There is a micro gold contract for 10 ounces. Maybe it is simpler to take a position in GLD (if one is so inclined) but the futures margin is only about $350 for the gold contract and it is possible to take delivery.
The 39 month moving average has started sloping upward, whereas the 13 month has been gently sloping down for the last year.
Someone who went long at 825 in October 2008 and sold above the 23.6% fib line at 1749 between August 2011 and January 2013 deserves to earn the long term gold trader merit badge. For the last 6 or 7 years the price has been oscillating around the 61.8% fib line. I vote for a bottoming as opposed to topping interpretation of this pattern.
The main question is how much heat an investor can put up with as there is no good place for a stop. There are two bad things that could reasonably happen:
- Price probe of 39 month moving average at 1322 or 13 month at 1284.
- Price probe of the three major lows formed at about 1200 which has held since February 2016. This is an area that corresponds to a congestion area lasting from 2008 through 2010..
The fib lines are upside down in this chart compared to the monthly. Doesn’t seem to matter except for consistency, but I know at least one of them is right.

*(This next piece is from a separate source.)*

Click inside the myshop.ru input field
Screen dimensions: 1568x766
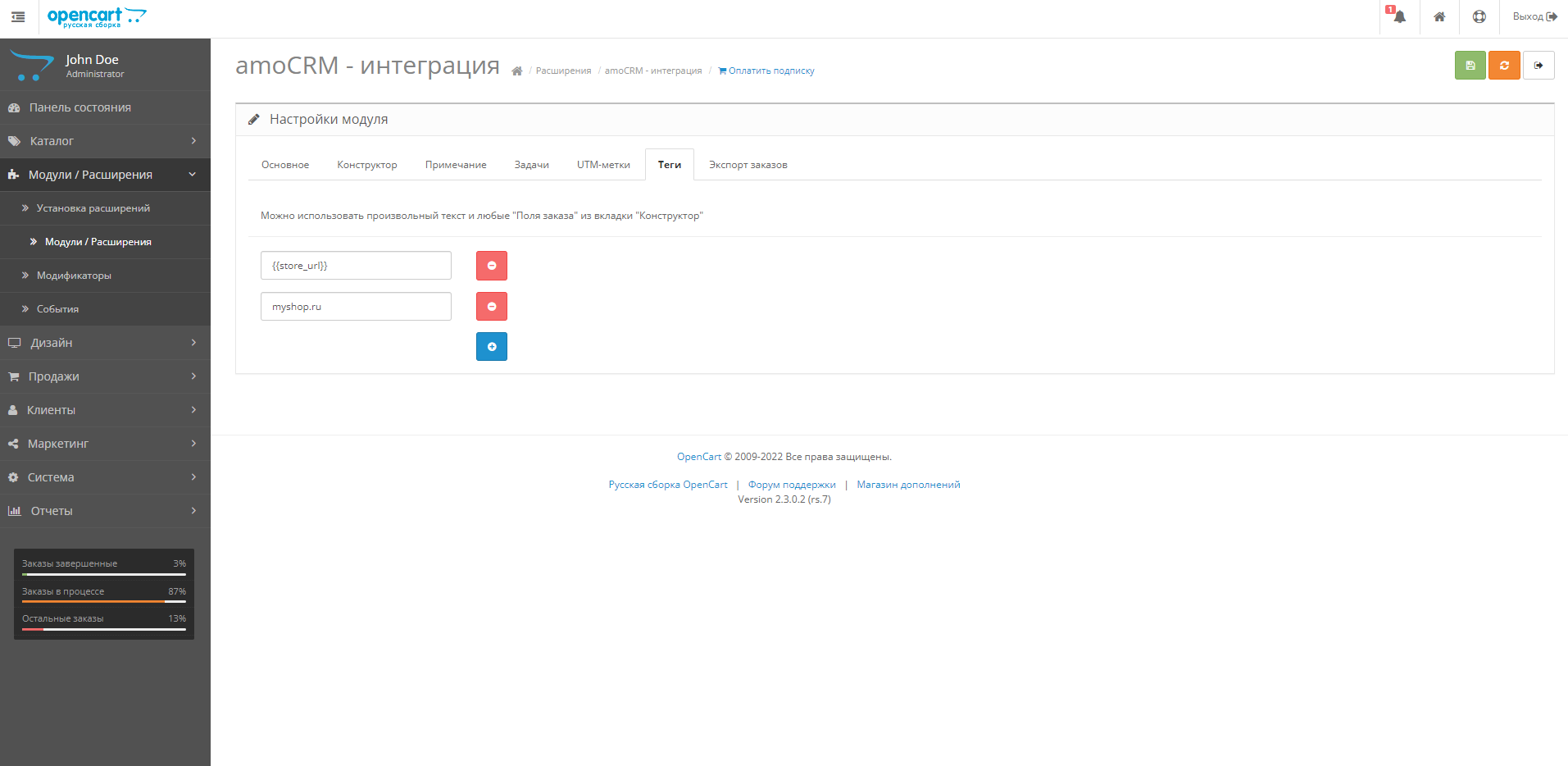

There appears to be strong resistance around 1360 corresponding to the 76.4% fib line. Above that area, 1420 appears to be an achievable target. The action here has not been inspiring over the last 2 weeks and 1330 or 1305 (13 week moving average) are cheaper reasonable entry points.
The move from 1200 to 1360 was $160. 1280 (the swing low) + 160 = 1440.
The uncertain recent action seems mostly centered around the Fed. Gold does not play a two up rate of change state very well. It made money on a long signal on May 29. The 2 up cycle is 5 days old and not much above break even.
I’m not inclined to go long here, 1303 looks like a nice price near the 54 day moving average.